In our lives we often feel that the events, situations and other people are the cause of our experience in life. We blame others, making them responsible for our lives. This thinking that others have that much control over us, over our feelings and emotions is a victim mentality. This is a very disempowering place to be in because you are giving the power of your life to others. You are making them responsible for your emotions. Do you want to be responsible for how everyone else is feeling? Most of us would answer a definite NO! So why would you want to make anyone else responsible for how you are feeling? Sorry but you can't have it both ways.

So why should you control how you experience life? The basic answer is that by taking on that control and responsibility for your life, you are empowered. You control what you feel and think. You have the power to experience any incident in whichever way you choose.
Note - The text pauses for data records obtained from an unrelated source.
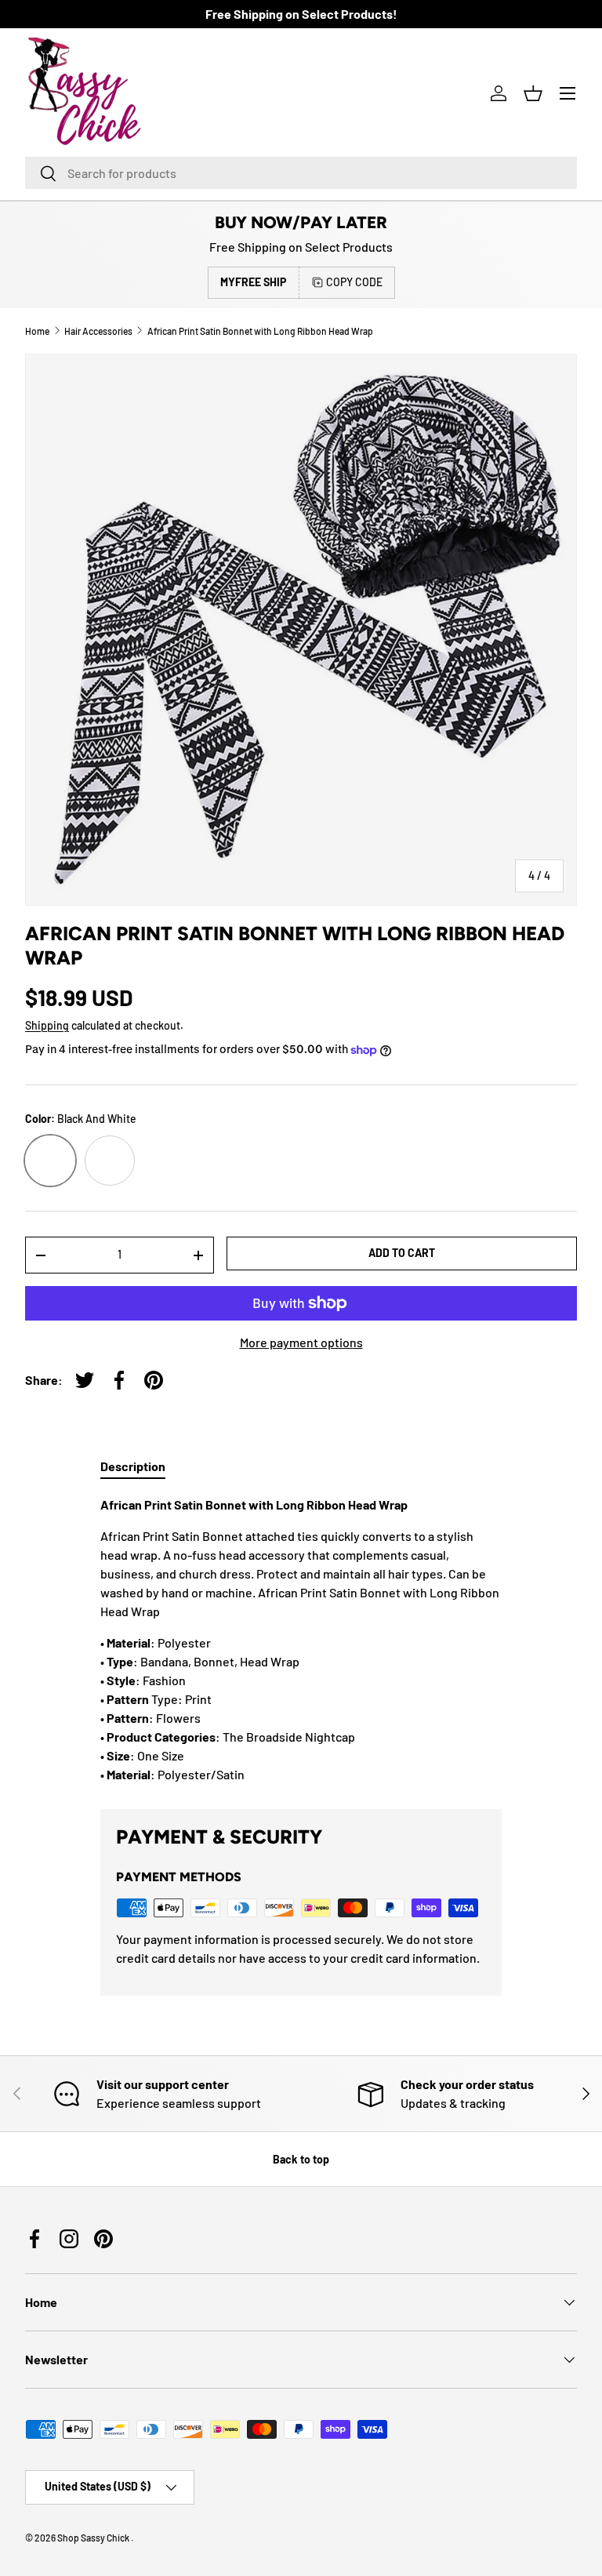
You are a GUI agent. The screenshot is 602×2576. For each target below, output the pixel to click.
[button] (533, 93)
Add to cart (401, 1252)
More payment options (301, 1342)
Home (37, 331)
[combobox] (301, 173)
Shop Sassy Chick (94, 2537)
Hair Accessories (98, 331)
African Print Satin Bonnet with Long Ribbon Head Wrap (260, 331)
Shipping (47, 1025)
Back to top (301, 2159)
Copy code (354, 282)
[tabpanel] (301, 1639)
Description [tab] (132, 1466)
The more meaningful answer is that you can also discover the original beginnings of your emotional reactions. In other words, you can ask yourself 'why am I reacting to this event this way?' For example, you may get angry when a teacher, coach or friend gives you some advice or feedback with the hope that it helps you improve. Because, you are in control of your experience, you can ask yourself "Is there any patterns to getting angry?' "When previously have I felt anger?', 'What stories do I attach to the events?' or 'What are the actual facts?'

Within each event, we can discern facts, judgments and emotions. A fact is a measurable, quantifiable, objective and observable notion. A judgment is your personal perception, or interpretation and a story. Judgments are subjective. An emotion is how we feel about the event. There are seven basic emotions. These are anger, sadness, fear, shame, excitement, joy and love. These emotions come in different varieties, such as frustration and rage are degrees of anger.

As you ask questions about your experience of an event, you will start to learn that the emotion you are learning is linked to the judgment you make rather than the facts of the situation. Let's look at our example. A teacher gives you some feedback about an assignment. You may judge that this teacher is being pompous. Through questioning yourself, you come to realise that as a kid your dad always was telling you what to do and how to do it. You hated this and you are still quite angry about it. So when your teacher gives you advice, you respond as if you are hearing your dad telling you what to do. By separating the facts from the judgments and the emotions, you are able to respond differently with your teacher. You can learn that your reaction is your own and has nothing to do with your teacher. They are merely trying to help you by giving you advice. So instead of getting angry when others give you counsel, you are able to just listen without judgment and decide if you will do anything with the information.

When you take control of your life you have the power over what you experience. You are no longer controlled by your reactions. And then you can create the life that you really want.